The results of the analysis are shown in Figure 4, and the results of the component analysis are shown in Figure 5 (
Shown in a) and (b). As is clear from the figure, Si is diffused from the joint surface of the silicon nitride sintered body 1 to the layer of the brazing filler metal 5. This is thought to be due to Si3N4 reacting with Ti, and a reaction layer containing this Si is formed on the Si3N4 surface, which is presumed to be the cause of the strong adhesive force when bonded to the brazing material. Ru.

As described above, according to this embodiment, by applying a paste containing an active metal or a hydride of these to the joint surface of the silicon nitride sintered body, St from the silicon nitride sintered body is removed during soldering. diffusion is promoted, contributing to improved bonding strength.

FIG. 6 is a diagram showing another embodiment of the present invention, in which the present invention is applied to a turbocharger component. As shown in FIG. 6, the turbine impeller 11 on the high temperature side and the shaft 12 are integrally molded with ceramics, and the pressure on the low temperature side is rr6.
The impeller 14 and the impeller 14 are made of metal, for example, the impeller 13.
is made of aluminum, and the shaft 14 is made of 5US304. In this case, the impeller 13 and the metal shaft 14 are assembled by fitting the narrow diameter portion 15 provided on the metal shaft 14 into the compressor impeller 13 and fixing it with a nut 17 via a washer 16). It is. The metal shaft 14 is formed with a sleeve 18 having a tapered inner surface, and the ceramic shaft 12 is formed with a tapered protrusion 19 having the same taper shape as the tapered sleeve 18. A filler metal gap groove 19a is partially formed in the outer peripheral portion of the filler metal gap groove 19a.

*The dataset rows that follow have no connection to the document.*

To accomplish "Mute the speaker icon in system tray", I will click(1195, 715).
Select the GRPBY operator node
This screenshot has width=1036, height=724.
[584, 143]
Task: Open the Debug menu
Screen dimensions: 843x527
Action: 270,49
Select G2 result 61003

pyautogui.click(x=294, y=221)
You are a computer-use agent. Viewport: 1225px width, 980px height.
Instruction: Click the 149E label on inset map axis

When joining the ceramic shaft 12 and the metal shaft 14, a paste containing a mixture of an active metal hydride (TiHz) and an organic welding compound is applied to the brazing filler metal gap groove 19a of the Taber protrusion 19 of the ceramic shaft 12. After r+s L, insert the tapered protrusion 19 into the sleeve 18 of the metal shaft 14,
A brazing filler metal (BAg-
8) 21 was inserted. Next, soldering was carried out under the conditions of 850 DEG QX 15 min in a vacuum (10<-3 >torr or less). As a result, a sound joint was obtained.

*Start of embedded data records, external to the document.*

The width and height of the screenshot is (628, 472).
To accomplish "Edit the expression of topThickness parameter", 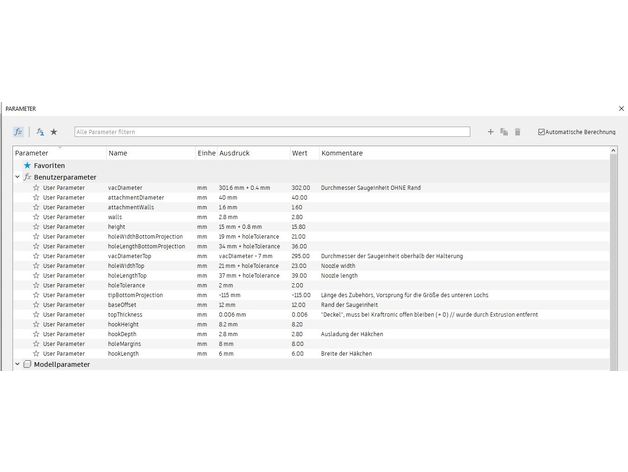I will tap(252, 314).
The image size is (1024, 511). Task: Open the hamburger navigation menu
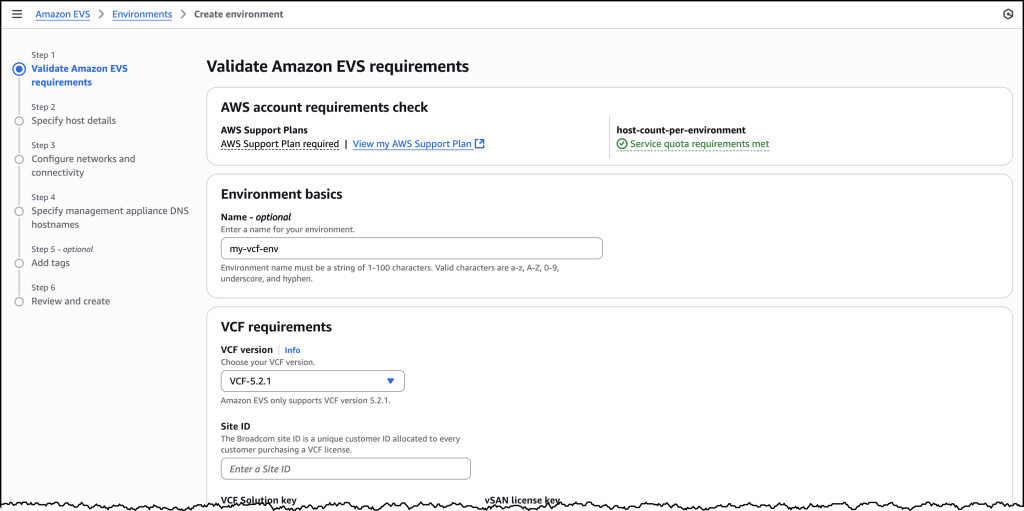click(17, 14)
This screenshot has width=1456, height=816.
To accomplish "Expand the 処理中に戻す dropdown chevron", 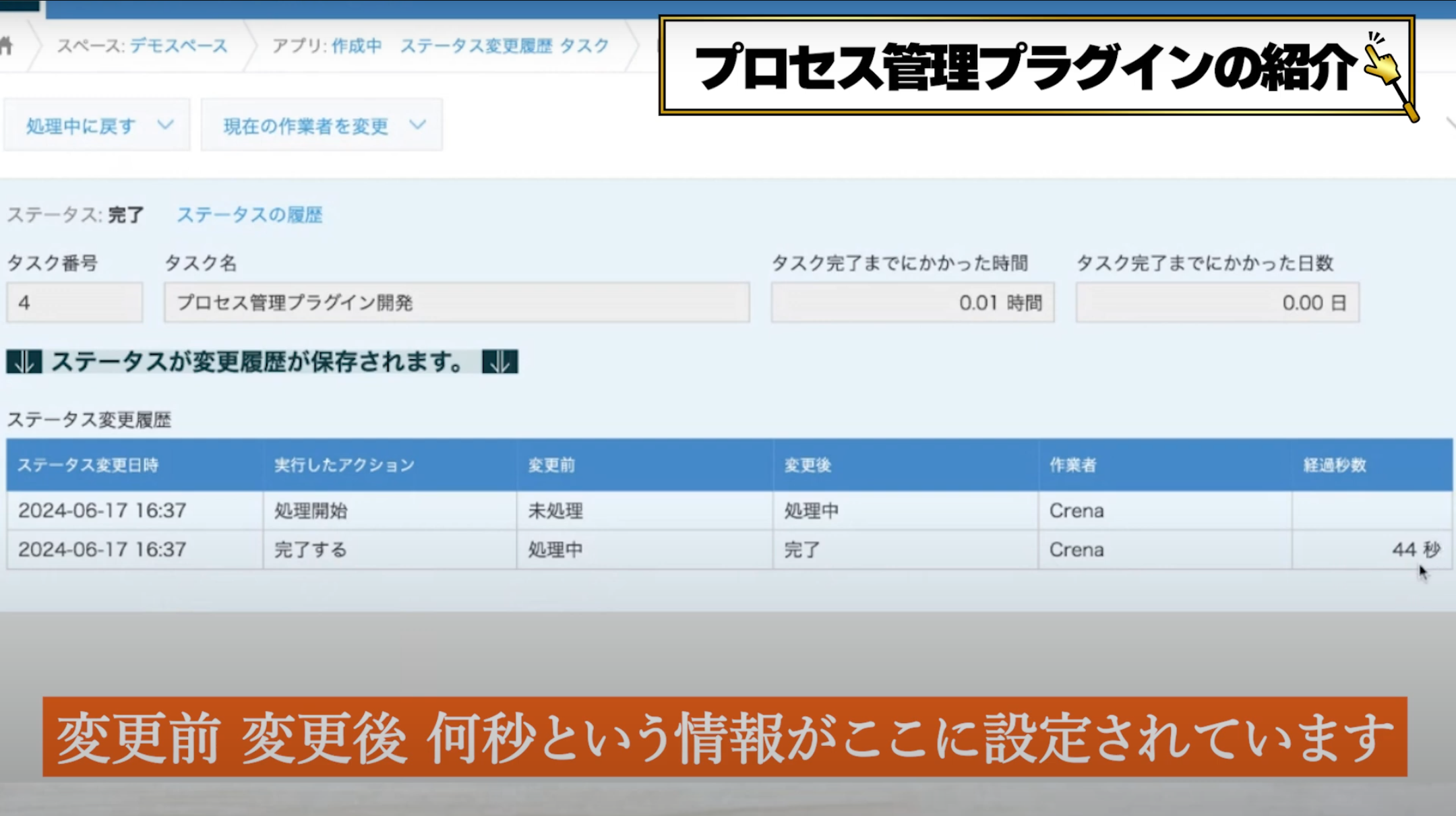I will pos(166,125).
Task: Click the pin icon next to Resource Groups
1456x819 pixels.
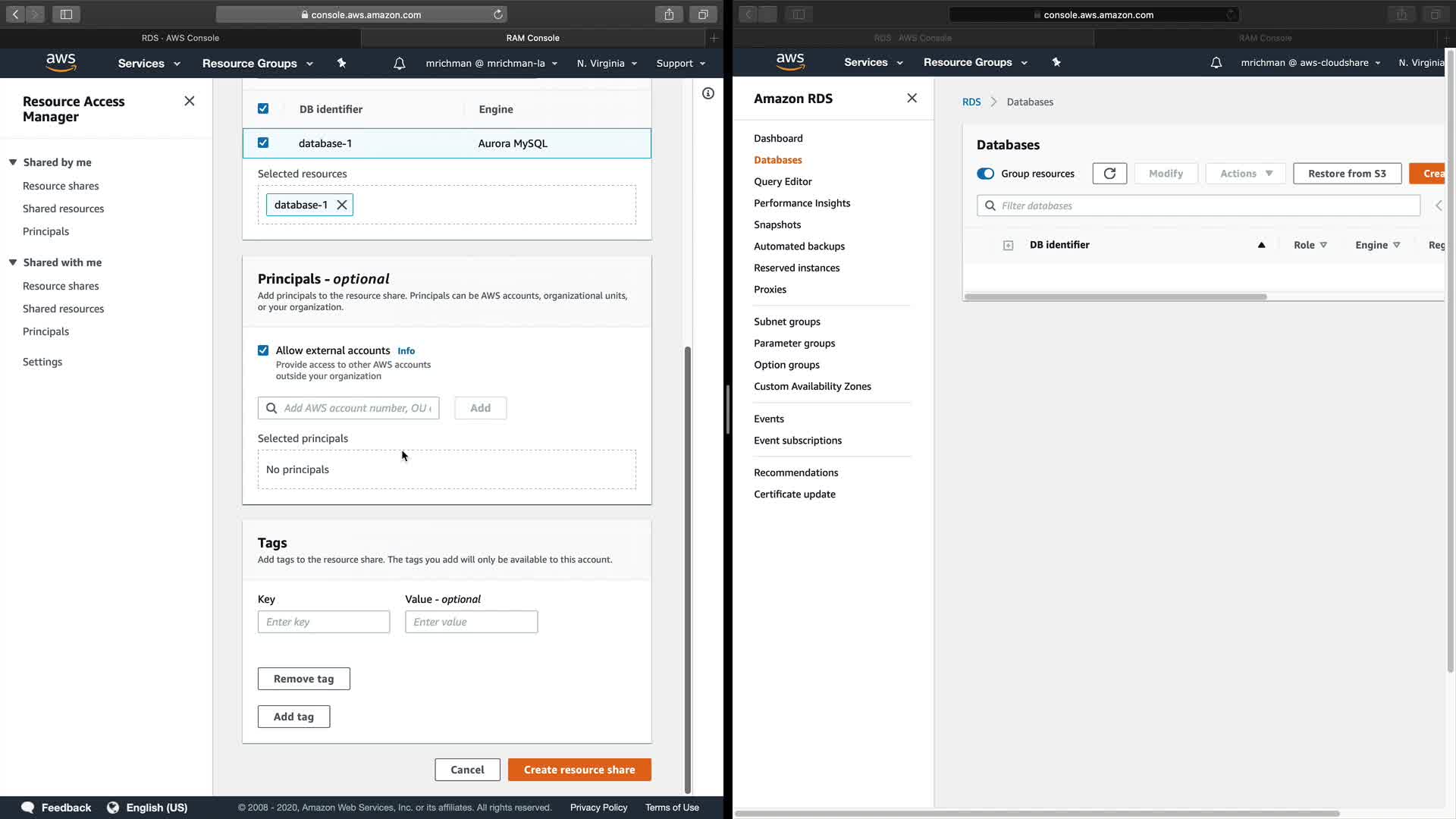Action: click(x=341, y=64)
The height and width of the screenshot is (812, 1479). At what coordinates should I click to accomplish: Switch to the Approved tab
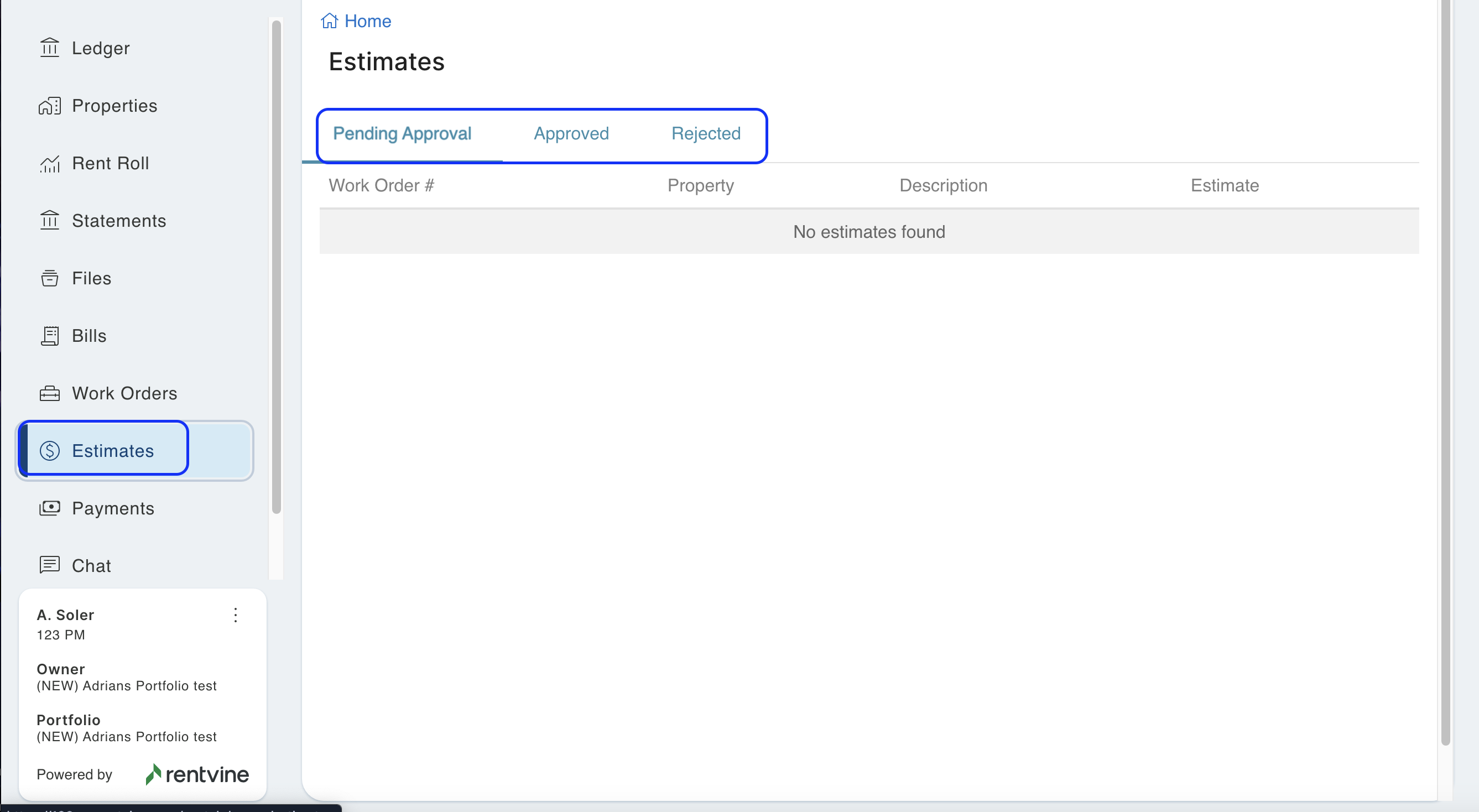tap(571, 134)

As is clear from the above description, according to the present invention, after applying a paste containing an active metal or a hydride thereof to one or both of the joint surfaces of the silicon nitride sintered body and the metal, Since the silicon nitride sintered body and the metal are brazed at each joint surface, diffusion of S is promoted through the active metal at the soldered joint, resulting in a strong joint. It has become possible to obtain this, and its effects are remarkable.

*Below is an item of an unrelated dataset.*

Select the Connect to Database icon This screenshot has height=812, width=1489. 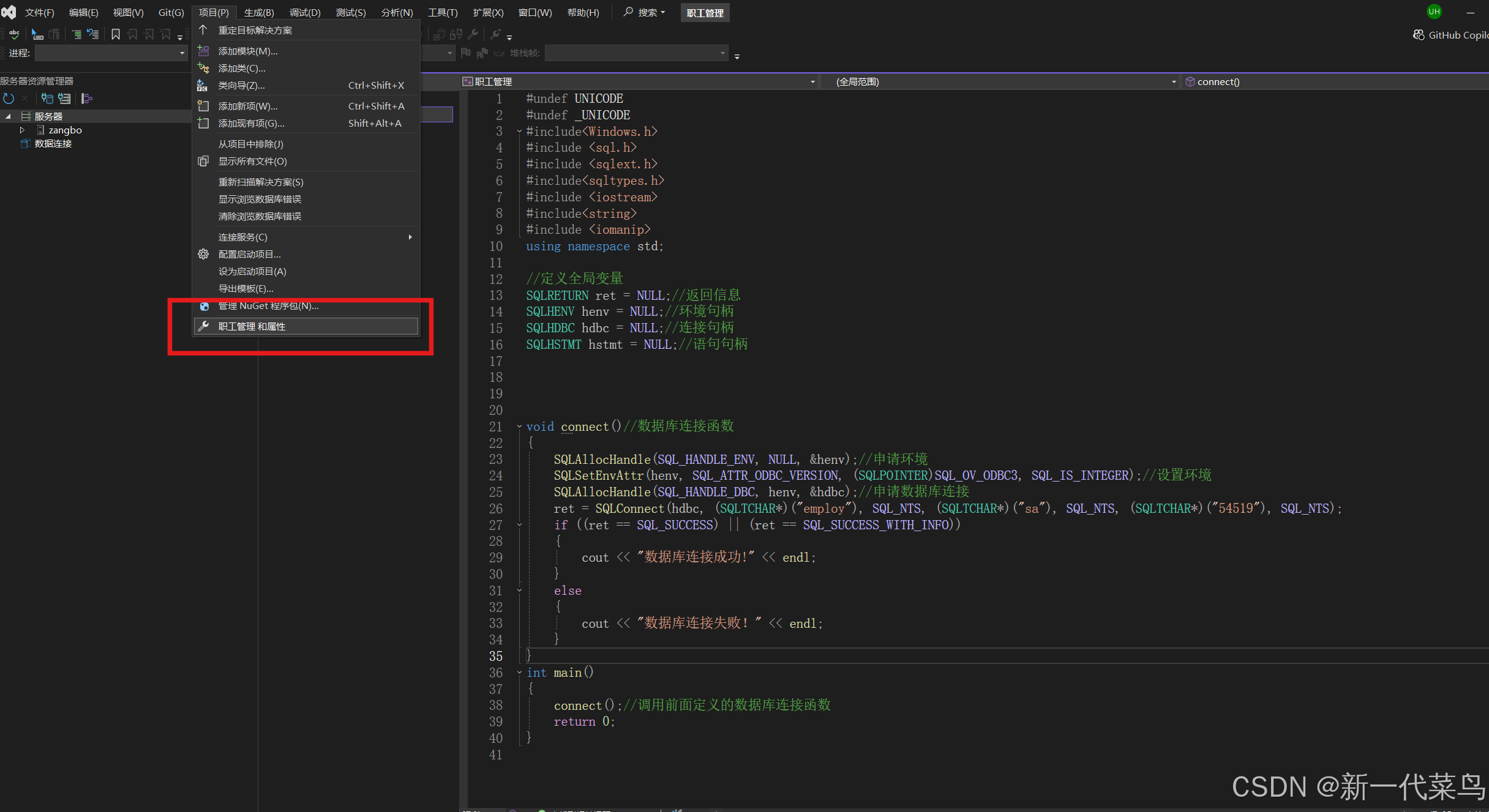tap(48, 98)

[Brief explanation of the drawing]

Fig. 1 is a cross-sectional diagram of a bonded body formed by a conventional bonding method, Fig. 2 is an enlarged cross-sectional explanatory view of a joint between a silicon nitride sintered body and a metal according to the present invention, and Fig. 3 is a cross-sectional diagram of a bonded body according to the present invention. A perspective explanatory view of the silicon nitride sintered body and metal joined in the example, FIG. 4 is a microstructure photograph of the joint part of the joined body of FIG. 3, and FIG.
Figures (a) and (b) show the component distribution of 5i-Ti and 5i-Ti, respectively.
A photograph showing the component distribution of t-Cu and FIG. 6 are explanatory cross-sectional views of a turbine rotor and an impeller showing another embodiment of the present invention. DESCRIPTION OF SYMBOLS 1... Silicon nitride sintered body, 2... Metal, 4... Paste, 5... Brazing metal, 12... Ceramic shaft,
14... Metal shaft, 21... Brazing metal. Patent applicant Yutaka Oshio, patent attorney representing Nissan Motor Co., Ltd.

Claims (1)

[Claims] (1) When joining a silicon nitride sintered body and a metal,
After applying a paste containing an active metal or a hydride of the active metal to one or both of the bonding surfaces of the silicon nitride sintered body and the metal, the silicon nitride sintered body and the metal are bonded. A method for joining a silicon nitride sintered body and a metal, characterized by surface brazing.